» Entries supplied
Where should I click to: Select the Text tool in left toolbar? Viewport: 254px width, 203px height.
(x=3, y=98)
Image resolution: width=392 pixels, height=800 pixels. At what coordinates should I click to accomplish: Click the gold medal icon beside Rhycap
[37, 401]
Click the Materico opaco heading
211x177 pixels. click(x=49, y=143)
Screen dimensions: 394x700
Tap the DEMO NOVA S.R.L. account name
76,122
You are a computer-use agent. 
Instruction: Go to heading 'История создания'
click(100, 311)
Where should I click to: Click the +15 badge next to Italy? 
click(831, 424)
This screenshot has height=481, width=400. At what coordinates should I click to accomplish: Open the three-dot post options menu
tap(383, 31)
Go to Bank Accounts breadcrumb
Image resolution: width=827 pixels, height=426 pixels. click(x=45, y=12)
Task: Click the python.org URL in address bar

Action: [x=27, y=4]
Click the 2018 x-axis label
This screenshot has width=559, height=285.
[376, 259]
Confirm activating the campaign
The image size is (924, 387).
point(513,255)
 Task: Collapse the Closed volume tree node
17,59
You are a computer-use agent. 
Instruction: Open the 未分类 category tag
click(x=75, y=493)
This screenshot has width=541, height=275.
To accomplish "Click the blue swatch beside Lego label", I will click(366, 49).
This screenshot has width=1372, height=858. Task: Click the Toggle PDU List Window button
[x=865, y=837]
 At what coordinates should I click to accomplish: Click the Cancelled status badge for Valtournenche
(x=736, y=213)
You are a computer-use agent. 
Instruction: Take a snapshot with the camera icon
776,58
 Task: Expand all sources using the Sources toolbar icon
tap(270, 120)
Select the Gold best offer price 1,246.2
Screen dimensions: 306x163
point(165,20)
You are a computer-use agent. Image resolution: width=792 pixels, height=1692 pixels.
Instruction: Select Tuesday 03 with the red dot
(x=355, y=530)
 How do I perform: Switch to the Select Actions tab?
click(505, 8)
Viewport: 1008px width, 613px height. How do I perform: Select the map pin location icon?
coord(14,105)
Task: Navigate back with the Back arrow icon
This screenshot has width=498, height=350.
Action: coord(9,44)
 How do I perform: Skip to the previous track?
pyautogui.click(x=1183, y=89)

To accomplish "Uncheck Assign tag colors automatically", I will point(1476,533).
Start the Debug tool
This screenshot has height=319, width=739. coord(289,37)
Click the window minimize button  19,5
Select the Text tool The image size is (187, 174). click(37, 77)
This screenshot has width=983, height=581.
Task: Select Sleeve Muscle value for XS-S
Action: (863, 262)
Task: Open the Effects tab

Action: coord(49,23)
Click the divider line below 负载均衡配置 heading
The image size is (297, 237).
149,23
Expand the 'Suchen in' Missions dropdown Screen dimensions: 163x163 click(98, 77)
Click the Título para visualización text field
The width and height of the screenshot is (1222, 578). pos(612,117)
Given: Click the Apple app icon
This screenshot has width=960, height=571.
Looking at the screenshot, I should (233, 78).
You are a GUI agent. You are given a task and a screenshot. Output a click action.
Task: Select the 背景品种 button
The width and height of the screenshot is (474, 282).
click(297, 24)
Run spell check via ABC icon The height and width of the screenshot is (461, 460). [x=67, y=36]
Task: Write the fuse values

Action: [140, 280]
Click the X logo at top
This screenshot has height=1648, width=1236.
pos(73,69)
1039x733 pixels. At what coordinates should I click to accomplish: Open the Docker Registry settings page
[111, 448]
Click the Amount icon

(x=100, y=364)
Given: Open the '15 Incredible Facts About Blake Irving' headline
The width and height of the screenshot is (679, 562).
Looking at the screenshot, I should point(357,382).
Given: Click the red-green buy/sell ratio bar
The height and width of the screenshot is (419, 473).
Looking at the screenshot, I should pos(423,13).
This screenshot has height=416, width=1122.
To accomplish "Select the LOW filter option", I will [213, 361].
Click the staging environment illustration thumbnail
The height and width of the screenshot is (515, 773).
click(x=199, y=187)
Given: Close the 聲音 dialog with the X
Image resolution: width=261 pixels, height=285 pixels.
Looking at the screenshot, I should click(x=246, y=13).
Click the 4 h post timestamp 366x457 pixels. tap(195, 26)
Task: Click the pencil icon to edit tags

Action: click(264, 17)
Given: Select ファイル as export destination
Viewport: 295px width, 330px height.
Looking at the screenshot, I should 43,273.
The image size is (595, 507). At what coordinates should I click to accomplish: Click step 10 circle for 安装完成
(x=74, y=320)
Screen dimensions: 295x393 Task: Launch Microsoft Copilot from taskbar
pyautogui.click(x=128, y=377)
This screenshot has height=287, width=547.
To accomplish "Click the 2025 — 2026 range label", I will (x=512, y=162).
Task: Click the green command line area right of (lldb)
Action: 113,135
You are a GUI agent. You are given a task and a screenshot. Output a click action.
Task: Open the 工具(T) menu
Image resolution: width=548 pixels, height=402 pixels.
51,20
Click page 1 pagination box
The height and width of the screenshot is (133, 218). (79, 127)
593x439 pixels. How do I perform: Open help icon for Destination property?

» Goal of the exercise
Every line from the line containing "The image size is (297, 237)." through the line containing "This screenshot has height=416, width=1122." in the records above must be retyped exactly. Leave out the rest.

» Response
The image size is (297, 237).
149,23
Expand the 'Suchen in' Missions dropdown Screen dimensions: 163x163 click(98, 77)
Click the Título para visualización text field
The width and height of the screenshot is (1222, 578). pos(612,117)
Given: Click the Apple app icon
This screenshot has width=960, height=571.
Looking at the screenshot, I should (233, 78).
You are a GUI agent. You are given a task and a screenshot. Output a click action.
Task: Select the 背景品种 button
The width and height of the screenshot is (474, 282).
click(297, 24)
Run spell check via ABC icon The height and width of the screenshot is (461, 460). [x=67, y=36]
Task: Write the fuse values

Action: [140, 280]
Click the X logo at top
This screenshot has height=1648, width=1236.
pos(73,69)
1039x733 pixels. At what coordinates should I click to accomplish: Open the Docker Registry settings page
[111, 448]
Click the Amount icon

(x=100, y=364)
Given: Open the '15 Incredible Facts About Blake Irving' headline
The width and height of the screenshot is (679, 562).
Looking at the screenshot, I should point(357,382).
Given: Click the red-green buy/sell ratio bar
The height and width of the screenshot is (419, 473).
Looking at the screenshot, I should pos(423,13).
This screenshot has height=416, width=1122.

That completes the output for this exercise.